The federal contractor charged with holding and distributing the vast majority of evidence in the Sen. Leland Yee corruption trial — evidence now under a government gag order, and unavailable to the public — was burgled on May 25, according to documents obtained by the the SF Appeal.
The break in at the contractor called Colour Drop, located at 727 Van Ness Ave., occurred at around 3:30 AM on May 25, when a still-at-large crook(s) smashed a large commercial window on the north side of the building and entered the premises from there.
After the store’s alarm warned the police of a break in, a Colour Drop employee was called to the scene three hours later, once SFPD officers had arrived. After examining the premises, the employee told the responding officers that nothing appeared to be missing.
CSI was called to dust for prints, and the responding officers took several photographs of the crime scene. The SFPD wasn’t unable to retrieve video surveillance footage from Colour Drop at the time, according to the police report from the incident.
Colour Drop did not respond to several phone calls and emails requesting comment.
Nowadays, most of the evidence in complex cases involving hundreds of pages of documents, wiretap surveillance, and video footage is transferred from federal prosecutors to the defense teams in electronic format. In multi-defendant cases that may require hundreds of CDs or DVDs to transfer evidence, often multi-terabyte encrypted drives are used instead. Drives or discs are then duplicated at several facilities throughout the region — Colour Drop being one such federal contractor.
“The entire system of e-discovery is often overlooked,” Bryan Reuter, a Colour Drop employee has told this reporter in the past, “In actuality there are hundreds of geek hours on the backend.”
The weekend of the May 24-25 was the first weekend the federal contractor was in possession of the full body of evidence involved in the ongoing FBI investigation into Raymond “Shrimp Boy” Chow, Sen. Leland Yee and 27 other defendants, according to Curt Briggs, one of Chow’s lawyers.
“We are concerned about other break-ins surrounding this case because history has shown that they are not uncommon in prosecutions involving high level politicians. We have not been informed whether the FBI is even investigating this breach. The murky details of this break in are alarming,” Briggs said.
The Northern California US Attorney’s is aware of the break in — and has evidently seen the surveillance footage that the SFPD was unable to retrieve at the scene. Reached by telephone Tuesday afternoon a spokesman was reluctant to discuss details of its security procedures, concerned that they might be compromised in the future.

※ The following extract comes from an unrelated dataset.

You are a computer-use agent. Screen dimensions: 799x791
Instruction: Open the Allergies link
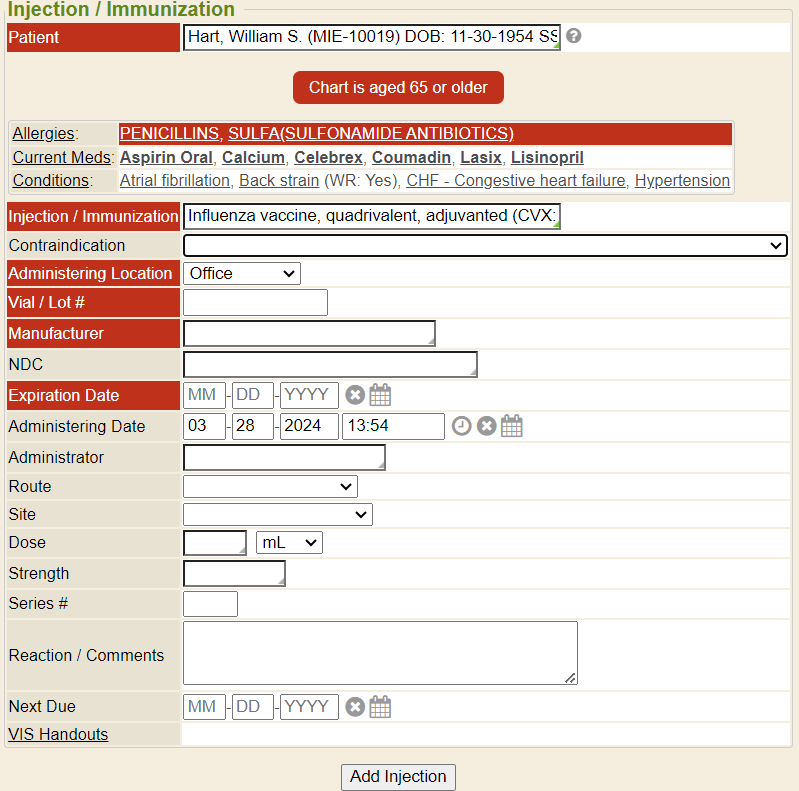coord(44,134)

“We will not comment on the specific security measures in place at Colour Drop,” a spokesman said in an emailed statement the following day. “Nevertheless, our security protocol with venders, including disk encryption, among many other protections, should make any efforts to illegally gain access to discovery lodged for defense counsel unsuccessful.”
Public access to the evidence in the Sen. Leland Yee corruption case has been hotly contested in court as of late. After weeks of back and forth between Shrimp Boy’s defense team and government prosecution, Judge Charles Breyer ultimately decided in favor of placing a protective order on all of the evidence in question, according to a document filed May 19.
The judge’s reasoning includes protecting the identity of the undercover agents involved with the investigation, as well as the FBI’s ongoing investigation into other parties involved, according to court documents.
The Judge also wrote in that “There are also ‘sensitive materials identifying numerous individuals who are not believed to have engaged in any criminal activities, but who were nonetheless captured on FBI surveillance or documented in FBI reports.’ And there are ‘sensitive materials that, if improperly disclosed, could conceivably raise witness safety issues.’” (The full text of the protective order can be viewed here.)
At an April 8 hearing over the protective order, Breyer also said the evidence involves “certain decency in terms of people’s reputations, who may be public people, public individuals as well,” according to a transcript viewed by the Appeal.
Laurie Levenson, law professor at Loyola Law School told the SF Examiner, “It doesn’t surprise me that it’s part of the court’s reasoning,” but said, “It’s unusual … this is not something that happens every day.”
However, Briggs, Chow’s lawyer, sharply disagree’s with Breyer’s assessment of the public’s interest in the evidence.
“This evidence may have shown to the public that this was a selective and politically motivated prosecution, just in time for the November elections, where our client was used as a pawn because of a past lifestyle he has long since left behind.”